Washington is delusional if it believes it will ever depart from a policy of dual front containment–at least as long as it pursues “Great Power Competition.”
And for what?
Foreign Policy itself asserts that Putin has desired closer ties with NATO. Indeed, Putin has expressed this as recently as December 2019.
On March 23, Chinese Foreign Ministry Spokesperson Wang Wenbin was asked about the 2022 NDS. He said:
The above-mentioned U.S. national defense strategy report is full of Cold War and bloc confrontation mentality. China and Russia are two major countries. The U.S. attempt to contain and suppress them will not succeed. The U.S. should reflect on its due responsibilities in the Ukraine crisis, show repentance for and correct the practice of establishing imaginary enemies, ignoring other countries’ legitimate security concerns and stoking bloc confrontation. We urge the U.S. to earnestly implement its leadership’s statements that the U.S. does not seek a new Cold War with China; that it does not aim to change China’s system; that the revitalization of its alliances is not targeted at China; that it does not support “Taiwan independence”; and that it has no intention to seek a conflict with China. The U.S. should work with China to find the right way to get along with each other under the new circumstances featuring mutual respect, peaceful coexistence and win-win cooperation.

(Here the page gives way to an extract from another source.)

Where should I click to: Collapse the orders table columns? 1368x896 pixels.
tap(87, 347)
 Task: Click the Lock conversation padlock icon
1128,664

It is naive to think that China does not have its own interests and motivations at heart, but a belief that, absent American confrontation, China would emerge as the new world hegemon, is equally unrealistic. The United States should take Wenbin’s statement seriously.
It is past time to believe that the U.S. can continue to enforce its own singular world order, especially if its 2022 NDS is indicative of its ability to juggle two global fronts. Its attempts will surely fail.
The only question is how? Will its influence peter out like a candle? Collapse like a high-rise? Or will the Empire’s death throes commit us all to nuclear fire?